■ **ИСХОДНЫЙ ТЕКСТ**
/---

К лету 1941 года Великобритания оказалась вынуждена наблюдать за европейским театром военных действий лишь с галёрки. Воздушная битва за Британию была выиграна. Последний крупный налет немецких ВВС на территорию королевства состоялся 15 апреля 1941 года, когда бомбардировке подвергся Белфаст. Через две недели английские войска, потерпевшие поражение в греческой и югославской операциях, покинули Балканский полуостров. Вскоре Британия потеряла Крит и была вынуждена отступать в Северной Африке. Гитлер, захвативший почти всю континентальную Европу, двинулся на восток, как будто забыв о британских островах. В этой ситуации Черчилль счел, что для его страны есть лишь один способ вернуться в активную фазу боевых действий — нанести «абсолютно разрушительный, опустошительный удар самых тяжелых бомбардировщиков из нашей страны по территории Германии».
Первые авианалеты британских ВВС имели целью военно-промышленные объекты на территории Германии, но оказались крайне неудачными. Английские пилоты не имели опыта ночных бомбардировок, да и вообще, к началу 1940-х годов тактика массированных налетов бомбардировочной авиации еще не была отработана. Англичане научились успешно отражать немецкие налеты на свои города и готовились к сопротивлению люфтваффе, но столкнулись совсем с другой проблемой. Промышленные объекты Рейха от английских бомб почти не страдали. Точность бомбометания была крайне низкой. В английской отчетности считалась попавшей в цель бомба, упавшая в радиусе пяти миль от неё, но даже таких было очень мало. Немцы порой, исследуя разброс воронок, не могли понять не только, в какой завод метили англичане, но даже какой город был их целью.
Поняв бесперспективность точечных налетов, командующий корпусом бомбардировочной авиации Королевских ВВС Артур Харрис предложил перейти к ковровым бомбардировкам немецких городов: «за неимением рапиры пришлось прибегнуть к дубине». То, что при такой тактике неизбежна массовая гибель мирных людей, Харриса не смущало. Он считал, что «обездомливание» и уничтожение немецких рабочих и членов их семей может привести к тому же результату, что и разрушение военных заводов — к сокращению выпуска оружия и боеприпасов. Кроме того, английская промышленность уже развернула массовое производство бомбардировщиков и бомб, остановить которое было невозможно.
Харрис сумел убедить в необходимости ковровых бомбардировок немецких городов Уинстона Черчилля, который изначально сомневался в её целесообразности. В конце концов английский премьер заявил, что массированные бомбардировки необходимы, «дабы те, кто навлек на человечество эти кошмары, в своих домах и на собственной шкуре ощутили сокрушительные удары заслуженного возмездия».

\---

■ **ЗАДАНИЯ**
A: Какой город подвергся бомбардировке во время последнего крупного налета немецких ВВС на территорию королевства, согласно тексту о британских бомбардировках Германии, и когда это произошло?
B: Объясните по тексту о британских бомбардировках Германии, почему первые авианалеты британских ВВС на военно-промышленные объекты оказались неудачными.
C: Продолжите текст о британских бомбардировках Германии, начав сразу после его последнего предложения.

■ **ИЗВЛЕЧЁННЫЕ ДАННЫЕ**
/---

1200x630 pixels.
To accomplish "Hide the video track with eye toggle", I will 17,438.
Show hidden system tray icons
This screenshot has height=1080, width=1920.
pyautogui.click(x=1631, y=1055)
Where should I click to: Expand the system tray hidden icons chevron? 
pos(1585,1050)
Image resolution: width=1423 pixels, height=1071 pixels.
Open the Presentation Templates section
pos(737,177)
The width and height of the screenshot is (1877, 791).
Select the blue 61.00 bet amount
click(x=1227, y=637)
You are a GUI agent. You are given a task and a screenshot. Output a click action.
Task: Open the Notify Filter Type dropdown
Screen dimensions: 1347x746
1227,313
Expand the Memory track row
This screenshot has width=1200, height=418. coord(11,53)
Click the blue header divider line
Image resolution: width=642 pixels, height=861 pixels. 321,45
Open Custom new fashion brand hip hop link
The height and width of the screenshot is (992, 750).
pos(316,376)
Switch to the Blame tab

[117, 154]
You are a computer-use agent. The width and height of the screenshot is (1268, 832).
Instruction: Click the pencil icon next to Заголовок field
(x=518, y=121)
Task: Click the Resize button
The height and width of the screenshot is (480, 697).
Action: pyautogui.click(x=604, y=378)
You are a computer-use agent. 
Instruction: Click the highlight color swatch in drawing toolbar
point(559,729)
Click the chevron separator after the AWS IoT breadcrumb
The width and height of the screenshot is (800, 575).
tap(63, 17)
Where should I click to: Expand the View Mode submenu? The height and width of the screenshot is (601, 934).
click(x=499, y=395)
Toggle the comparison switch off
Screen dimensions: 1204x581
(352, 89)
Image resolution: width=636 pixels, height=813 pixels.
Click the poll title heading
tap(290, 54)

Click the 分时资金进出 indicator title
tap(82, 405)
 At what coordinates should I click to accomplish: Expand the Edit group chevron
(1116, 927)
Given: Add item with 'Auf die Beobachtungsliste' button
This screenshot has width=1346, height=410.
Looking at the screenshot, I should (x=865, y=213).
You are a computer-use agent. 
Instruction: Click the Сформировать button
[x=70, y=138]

\---

■ **ОТВЕТЫ НА ЗАДАНИЯ**
A: Белфаст, 15 апреля 1941 года.

B: У английских пилотов не было опыта ночных бомбардировок, а тактика массированных налетов бомбардировочной авиации к началу 1940-х годов еще не была отработана. Из-за этого точность бомбометания была крайне низкой, и промышленные объекты Рейха почти не страдали.

C:
Авианалеты англичан на немецкие города начались в 1942 году. Постепенно их мощь, размер разрушений и количество жертв возрастали, при этом военно-стратегическая целесообразность бомбардировок городов вызывала всё больше вопросов. После войны бывший рейхсминистр вооружений и боеприпасов Альберт Шпеер утверждал, что союзники могли бы «вызвать сквозной паралич» всей немецкой армии, если бы разбомбили заводы по производству шарикоподшипников и синтетического горючего, но неприцельно бомбить квадратные километры жилых кварталов было гораздо проще. К тому же англичане рассчитывали на пропагандистский эффект своих действий. Результаты бомбардировок широко освещались в британской прессе, правда, иногда вызывая протесты отличавшихся чрезмерным гуманизмом парламентариев и деятелей церкви. Эффект устрашения внутри самого Рейха, на который рассчитывал Лондон, оказался минимальным: управляемая пресса до поры до времени преуменьшала масштабы разрушений, а то, что попадало в печать, лишь укрепляло дух сопротивления «британским варварам».
Со вступлением в войну США американское командование поддержало стратегию массовых бомбардировок. В январе 1943 года на конференции в Касабланке было решено начать бомбардировки Германии совместными англо-американскими силами. Их целями должны были стать как объекты военной промышленности, так и города Германии. Операция получила кодовое название «Pointblank».
Один из крупнейших налетов союзной авиации состоялся летом 1943 года на Гамбург. В Гамбурге работали нефтеперерабатывающий завод и большое количество промышленных предприятий, в порту находились бункеры подводных лодок, поэтому неудивительно, что город стал одной из приоритетных целей для ВВС союзников. Гамбург уже несколько раз бомбили, но эти налеты не были массированными и не наносили существенного урона.
27 мая 1943 года Харрис подписал приказ о начале операции под кодовым названием «Гоморра». В Ветхом завете так назывался один из городов, на которые «пролил Господь дождём серу и огонь с неба». Такое же наказание для тылового немецкого города запланировало командование англо-американских ВВС.
В конце июля в районе Гамбурга установилась непривычная для побережья Балтийского моря сухая и жаркая погода. Каменные кварталы, застроенные пяти-шести этажными домами, аккумулировали тепло. Многочисленные каналы и акватория порта прохлады почти не давали. На таком пожароопасном фоне в ночь на 25 июля состоялся первый массированный авианалет. 728 бомбардировщиков за 50 минут сбросили на спящий Гамбург 2400 тонн бомб. Бомбометание происходило по уже устоявшейся схеме: сначала летели в цель тяжелые фугасы, пробивавшие крыши зданий и выбивавшие взрывной волной двери и окна, создавая сквозняки. Затем вниз отправлялись легкие и средние зажигательные бомбы. Первые поджигали чердаки, а вторые, пробивая перекрытия, воспламеняли всё строение. Сквозняки моментально создавали огромные пожары. Бомбардировки продолжились следующие несколько дней и ночей.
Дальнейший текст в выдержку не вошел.